> [INSTRUCTIONS]
1. Summarize the ski-movie essay in two sentences.
2. In the ski-movie essay, revise the part that opens with the words containing "One day they" and closes with "is his own.", swapping "ravine" for "canyon".

-------- EXERCISE PASSAGE

Aahhh, Mr. Stump. As Legend takes pains to point out, Stump stood on the shoulders of the giants who came before him. But it was Stump and the notorious cast of Blizzard of Aahhhs – Scot Schmidt, Glen Plake and Mike Hattrup – who pried open America’s consciousness and deftly inserted therein the whole notion of extreme skiing. (Schmidt had first surfaced in a couple of Miller vehicles, but it was under Stump’s direction that his legend was cemented.) Stump’s movies combined charismatic personalities, cliff-jumping heroics, indie-band music and enough of a story line to hold the amalgam together. NBC’s Today show took notice, and the genie was out of the bottle for good.
Ironically, just as new-fangled extreme sports were exploding around it, skiing lost its position as the movement’s avatar, shoved to the sidelines by its spawn. (About the same time, Stump was abandoning ski movies for rock videos.) When in the late 1990’s ESPN was looking for events to populate its new franchise, the Winter X Games - an event that would not have been possible without skiing - skiing was completely overlooked in favor of snowboarding and even skiboarding. Oy. Now, thank goodness, skiers are getting more recognition and are back on even terms with snowboarding while competitive skiboarding resides in the retirement home along with long thongs and 8-track stereo.
Of course ski movies didn’t end with Stumpy’s oeuvre; MSP, TGR, Poor Boyz and others have continued the progression. Athletes now strive to push the envelope so hard that stationery seems too feeble a metaphor; it’s more like they are pushing against armor, as it grows harder and harder to amaze a jaded public. (The lucky ones who miss their trick and don’t die wake up in the same wing as Wiley Coyote.) If you think the next step is athletes setting themselves on fire before launching into the firmament, you’re way behind the curve. I have friends who did that in the 1970’s, unbalanced friends, but evidence nonetheless that the past is prologue.
One day they will find in the human genome where the urge resides that spurs us to investigate our origins. (We probably share the gene with salmon.) It is that stirring that led Stump on his quest upstream where he found in the work of Arnold Fanck a trickle of inspiration that began modestly and over time cut a deep ravine in the national consciousness. The Legend of Aahhhs follows this history with the respect and love of an auteur who knows that the genealogy he traces is his own.

----------------
-------- MATERIAL PROVIDED

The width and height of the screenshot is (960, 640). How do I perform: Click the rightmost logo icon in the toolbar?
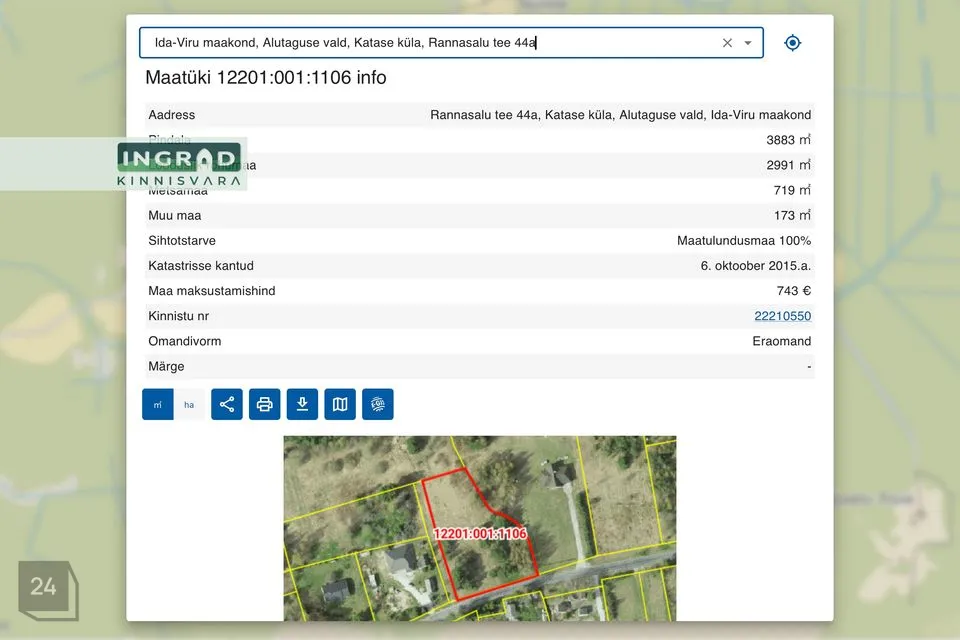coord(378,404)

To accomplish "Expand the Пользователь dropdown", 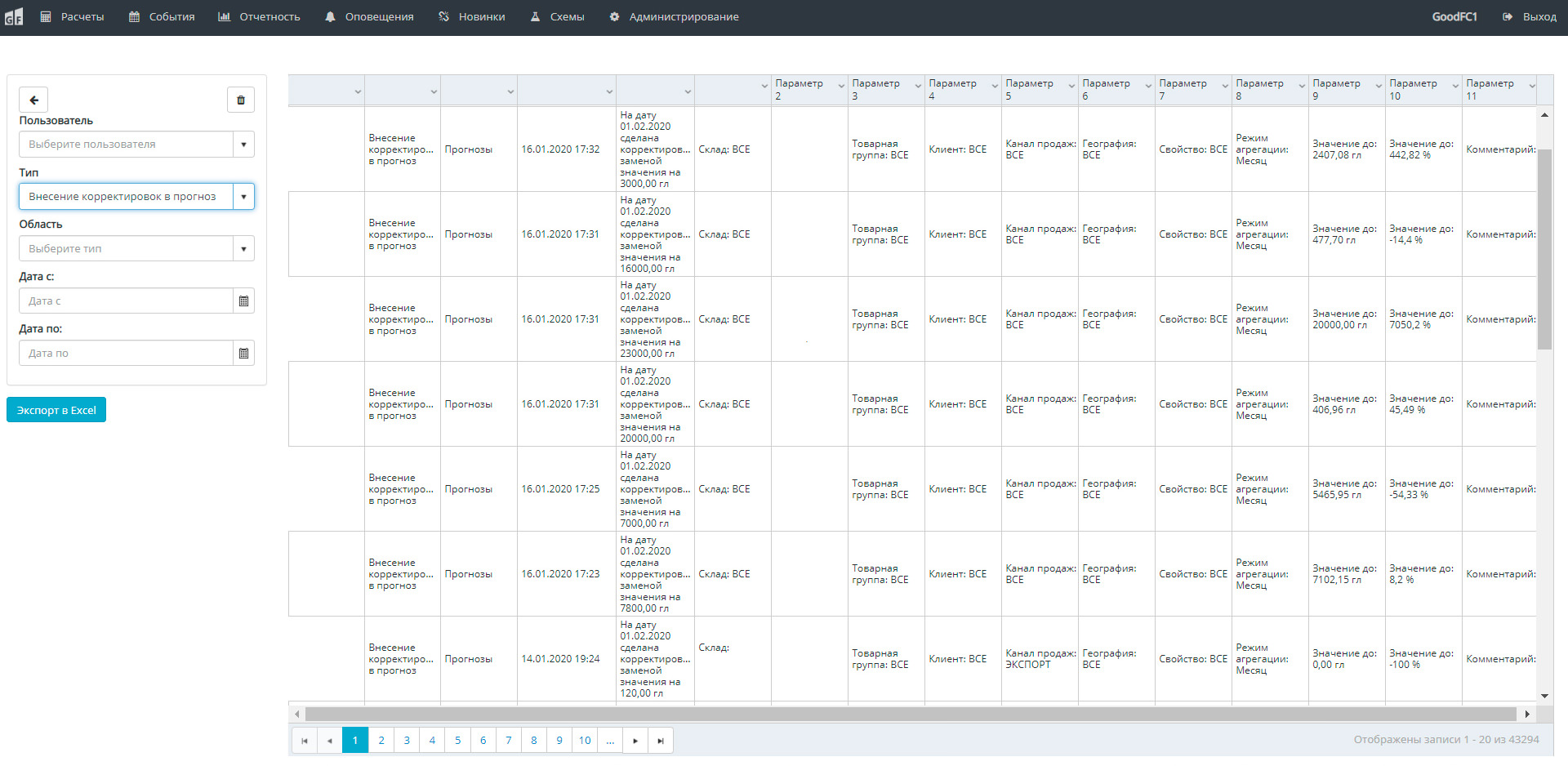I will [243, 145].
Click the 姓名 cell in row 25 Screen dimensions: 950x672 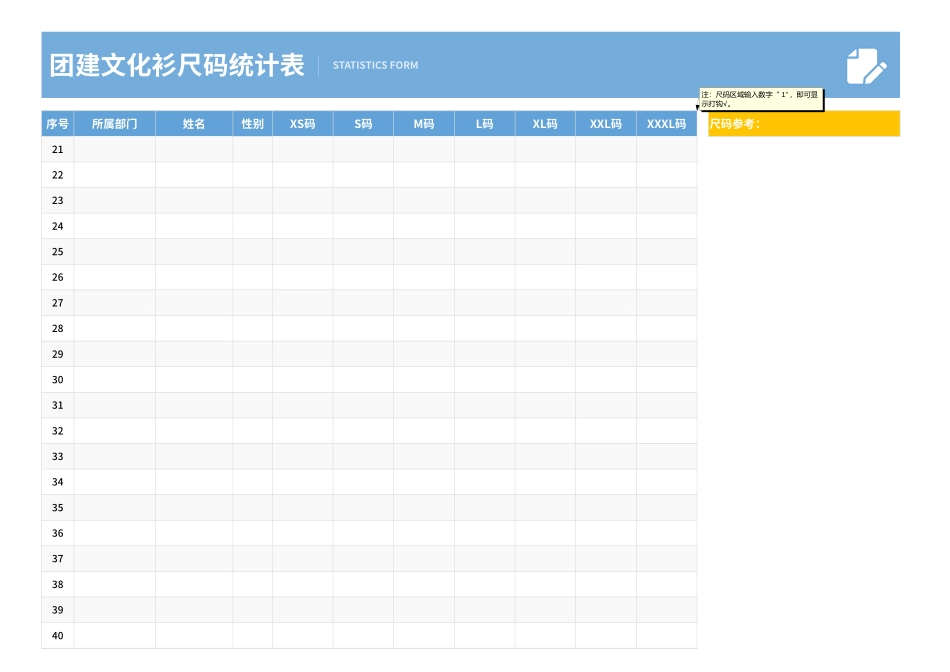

----------------

> [ACTIVITY ANSWERS]
1. Stump and the cast of Blizzard of Aahhhs brought the notion of extreme skiing into America's consciousness with movies that combined charismatic personalities, cliff-jumping heroics, indie-band music and enough story line to hold them together. Skiing was later overlooked in favor of snowboarding but is now regaining recognition, ski movies have continued through MSP, TGR, Poor Boyz and others, and The Legend of Aahhhs traces Stump's inspiration back to the work of Arnold Fanck.

2.
One day they will find in the human genome where the urge resides that spurs us to investigate our origins. (We probably share the gene with salmon.) It is that stirring that led Stump on his quest upstream where he found in the work of Arnold Fanck a trickle of inspiration that began modestly and over time cut a deep canyon in the national consciousness. The Legend of Aahhhs follows this history with the respect and love of an auteur who knows that the genealogy he traces is his own.